There hasn’t been another paper with quite the same strong punchline that Vickers et al. handed to skeptics on a silver platter, but there is data, and it’s still telling more or less the same story, which is also the likely story …

  • In 2020, Long et al reported that there have been some improvements, but “major issues remain in the unclear or high risk of bias for allocation concealment and blinding.” Positive results must still be taken with a grain of salt in that context, despite any improvements.
  • Masuyama and Yamashita reported much the same about Japanese research in 2023: the risk of bias remained “high” or “unclear,” although at least some negative trials were published (20% of trials in the 2000s, and 30% in the in 2010s). Japan is not China, but any pro-acupuncture publication problem there is probably less than China’s.
  • A 2023 review by Li et al found that Chinese studies up to 2021 had glaring problems with methodology compared to non-Chinese studies, which predictably produced data making acupuncture seem more effective than data from other countries. This is a weird one too include, because the authors are acupuncture boosters defending Chinese acupuncture research, not critiquing it. And yet their data — if you ignore their spin — sure looks like bad news about publication bias to me! An earlier paper of theirs is competently rebutted by Leigh Jackson, exposing the hypocrisy of their interpretation. (It’s actually a similar story with Vickers: his 1998 paper was pointing out that Chinese acupuncture was not credible enough to support what he believed, namely that acupuncture works. He went on to publish acupuncture trials in more credible Western journals — but the skeptical position is that his positive results were just as bias-powered as anything coming out of China.)
  • Finally, there’s a Chinese study that’s in the works and designed to shine more light on this problem, and it might replace Vickers as the standard citation for this. The premise of that study is that “registration in acupuncture trials is not satisfactory” … which is almost synonymous with publication bias, because trial registration is the main defence against publication bias. No registration? Publication bias is almost inevitable! Even without a huge cultural enthusiasm for certain results. So that work-in-progress aims to confirm that publication bias is happening, which is practically a forgone conclusion if trial registration is poor enough to inspire the question.
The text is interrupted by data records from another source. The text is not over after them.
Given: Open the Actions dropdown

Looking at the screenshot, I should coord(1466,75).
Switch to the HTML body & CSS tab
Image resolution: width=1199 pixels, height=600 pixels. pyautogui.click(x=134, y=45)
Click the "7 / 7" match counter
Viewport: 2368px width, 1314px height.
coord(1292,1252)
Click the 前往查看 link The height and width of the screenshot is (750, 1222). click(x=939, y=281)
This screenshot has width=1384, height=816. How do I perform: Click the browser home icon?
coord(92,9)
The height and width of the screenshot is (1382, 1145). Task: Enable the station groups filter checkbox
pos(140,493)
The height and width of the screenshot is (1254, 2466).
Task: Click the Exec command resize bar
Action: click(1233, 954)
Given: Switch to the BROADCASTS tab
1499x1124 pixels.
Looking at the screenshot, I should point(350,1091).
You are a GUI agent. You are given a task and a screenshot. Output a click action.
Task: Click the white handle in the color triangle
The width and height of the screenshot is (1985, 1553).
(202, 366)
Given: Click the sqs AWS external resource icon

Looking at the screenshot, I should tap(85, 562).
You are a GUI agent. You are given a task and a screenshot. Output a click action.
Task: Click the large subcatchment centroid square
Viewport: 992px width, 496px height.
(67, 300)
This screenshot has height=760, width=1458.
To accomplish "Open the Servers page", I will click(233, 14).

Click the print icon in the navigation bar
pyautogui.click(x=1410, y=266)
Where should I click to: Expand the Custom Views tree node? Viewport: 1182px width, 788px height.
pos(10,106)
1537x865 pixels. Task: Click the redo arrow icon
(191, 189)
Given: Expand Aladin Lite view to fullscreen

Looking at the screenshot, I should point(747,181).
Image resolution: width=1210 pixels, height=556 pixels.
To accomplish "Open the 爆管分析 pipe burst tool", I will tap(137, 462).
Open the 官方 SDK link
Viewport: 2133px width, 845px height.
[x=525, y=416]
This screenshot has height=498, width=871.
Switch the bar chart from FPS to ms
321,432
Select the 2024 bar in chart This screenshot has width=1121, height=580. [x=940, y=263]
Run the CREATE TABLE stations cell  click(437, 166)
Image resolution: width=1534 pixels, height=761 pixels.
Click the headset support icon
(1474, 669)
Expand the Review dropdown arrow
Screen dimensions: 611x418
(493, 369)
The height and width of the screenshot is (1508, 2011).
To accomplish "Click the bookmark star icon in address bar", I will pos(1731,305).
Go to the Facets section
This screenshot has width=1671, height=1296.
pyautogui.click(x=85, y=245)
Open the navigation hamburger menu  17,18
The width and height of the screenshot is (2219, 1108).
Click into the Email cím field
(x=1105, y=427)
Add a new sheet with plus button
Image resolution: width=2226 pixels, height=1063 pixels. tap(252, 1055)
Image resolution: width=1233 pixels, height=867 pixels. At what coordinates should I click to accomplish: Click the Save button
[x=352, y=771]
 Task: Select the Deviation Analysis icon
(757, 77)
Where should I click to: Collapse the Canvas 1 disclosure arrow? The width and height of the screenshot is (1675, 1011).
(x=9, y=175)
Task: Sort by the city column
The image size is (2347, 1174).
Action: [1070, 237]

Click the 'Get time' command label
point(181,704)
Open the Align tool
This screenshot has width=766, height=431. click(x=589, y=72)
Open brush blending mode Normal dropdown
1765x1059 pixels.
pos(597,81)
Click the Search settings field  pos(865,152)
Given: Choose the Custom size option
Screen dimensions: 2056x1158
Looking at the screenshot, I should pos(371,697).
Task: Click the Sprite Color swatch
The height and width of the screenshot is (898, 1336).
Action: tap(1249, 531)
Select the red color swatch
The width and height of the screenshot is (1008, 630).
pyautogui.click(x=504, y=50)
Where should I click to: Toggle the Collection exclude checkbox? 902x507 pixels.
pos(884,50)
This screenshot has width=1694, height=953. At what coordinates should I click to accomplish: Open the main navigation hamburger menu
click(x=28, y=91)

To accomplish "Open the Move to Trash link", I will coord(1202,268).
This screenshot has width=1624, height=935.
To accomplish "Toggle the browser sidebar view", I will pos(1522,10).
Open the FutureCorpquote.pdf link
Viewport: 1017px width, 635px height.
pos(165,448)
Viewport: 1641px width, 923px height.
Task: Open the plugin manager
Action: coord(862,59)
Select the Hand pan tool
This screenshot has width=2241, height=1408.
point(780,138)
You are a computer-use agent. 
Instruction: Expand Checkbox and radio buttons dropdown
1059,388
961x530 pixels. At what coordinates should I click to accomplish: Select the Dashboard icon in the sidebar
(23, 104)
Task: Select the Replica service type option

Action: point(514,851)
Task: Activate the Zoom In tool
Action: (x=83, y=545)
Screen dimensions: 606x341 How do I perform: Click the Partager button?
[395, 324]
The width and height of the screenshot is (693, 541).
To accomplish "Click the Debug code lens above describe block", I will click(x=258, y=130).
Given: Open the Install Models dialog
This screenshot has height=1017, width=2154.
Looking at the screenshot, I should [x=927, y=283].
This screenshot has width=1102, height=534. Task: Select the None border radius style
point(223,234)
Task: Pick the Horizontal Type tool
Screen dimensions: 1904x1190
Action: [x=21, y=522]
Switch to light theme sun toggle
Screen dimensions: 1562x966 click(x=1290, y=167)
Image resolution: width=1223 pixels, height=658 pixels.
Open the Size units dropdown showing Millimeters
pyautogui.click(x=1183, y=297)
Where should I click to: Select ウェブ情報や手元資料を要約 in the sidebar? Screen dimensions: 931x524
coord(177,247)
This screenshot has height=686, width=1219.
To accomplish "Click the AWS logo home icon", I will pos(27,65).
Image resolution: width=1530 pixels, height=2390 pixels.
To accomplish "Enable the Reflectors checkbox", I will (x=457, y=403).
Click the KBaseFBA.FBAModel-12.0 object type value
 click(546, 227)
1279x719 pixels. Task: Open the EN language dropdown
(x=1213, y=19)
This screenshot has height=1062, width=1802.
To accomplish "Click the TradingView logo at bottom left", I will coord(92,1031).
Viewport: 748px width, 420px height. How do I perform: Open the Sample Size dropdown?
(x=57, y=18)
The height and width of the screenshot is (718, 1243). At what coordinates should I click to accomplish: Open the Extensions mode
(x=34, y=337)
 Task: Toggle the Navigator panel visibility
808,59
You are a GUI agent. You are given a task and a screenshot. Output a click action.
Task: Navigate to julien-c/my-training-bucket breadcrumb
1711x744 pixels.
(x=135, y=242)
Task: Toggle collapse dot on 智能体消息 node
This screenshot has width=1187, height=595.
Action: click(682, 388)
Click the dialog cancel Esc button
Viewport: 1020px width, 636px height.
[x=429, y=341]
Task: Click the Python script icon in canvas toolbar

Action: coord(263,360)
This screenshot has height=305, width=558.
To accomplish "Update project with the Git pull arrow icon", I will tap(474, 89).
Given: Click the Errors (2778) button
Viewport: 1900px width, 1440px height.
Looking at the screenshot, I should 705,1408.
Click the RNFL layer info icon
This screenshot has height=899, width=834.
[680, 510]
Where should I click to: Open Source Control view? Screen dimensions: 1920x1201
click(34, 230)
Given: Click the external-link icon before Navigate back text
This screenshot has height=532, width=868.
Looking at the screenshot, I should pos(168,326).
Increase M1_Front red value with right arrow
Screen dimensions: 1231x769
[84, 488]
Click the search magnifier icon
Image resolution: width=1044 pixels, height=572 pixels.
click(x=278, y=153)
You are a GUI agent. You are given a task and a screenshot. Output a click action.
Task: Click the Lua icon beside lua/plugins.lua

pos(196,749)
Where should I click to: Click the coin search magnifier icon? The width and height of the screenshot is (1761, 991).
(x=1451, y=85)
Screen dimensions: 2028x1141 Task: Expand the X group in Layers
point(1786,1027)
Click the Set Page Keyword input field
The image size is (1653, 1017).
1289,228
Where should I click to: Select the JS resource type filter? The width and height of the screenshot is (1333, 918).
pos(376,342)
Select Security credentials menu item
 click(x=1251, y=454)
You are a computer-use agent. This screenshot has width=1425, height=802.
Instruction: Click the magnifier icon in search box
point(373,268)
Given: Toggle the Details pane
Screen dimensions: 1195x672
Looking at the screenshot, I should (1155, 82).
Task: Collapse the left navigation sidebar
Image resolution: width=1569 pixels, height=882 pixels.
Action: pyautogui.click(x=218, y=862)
I think skeptics are in fact using a stale citation … that happens to be correct

Vickers alone is definitely a stale citation, not up to the job anymore, and it’s a good example of a “bogus citation” being deployed by skeptics. Which means it’s also a good example of how all people — skeptics included — fail to fact check when it suits their case. If a citation seems to tell us what we want to hear … we are all likely to just go with it.

However, what skeptics want to hear in this case is that Chinese acupuncture research has a publication bias problem … and it very likely does. There’s just not one good, modern, slam-dunk citation for it, unfortunately. Instead, as of 2025, it takes a cluster of citations, a meta-citation, rather than one convenient source.

Meanwhile, Tu et al is yet another example of Chinese research that was designed to make acupuncture look better than it is. Dr. Steven Novella:

A non-blinded study with a subjective outcome is not rigorous, it is scientifically worthless. In fact it is worse than worthless, it is actively harmful because it is useful for propaganda and deception. The editors of JAMA Internal Medicine have now played into this propaganda.

One mighty footnote

Most of this blog post has been stuffed into a single huge footnote in my full guide to acupuncture, which I’ve been updating erratically for most of my now long career. There are about 8300 footnotes on PainScience.com, and I’m pretty sure that is now the single largest of them! All in service of answering that pesky question: Is that really true?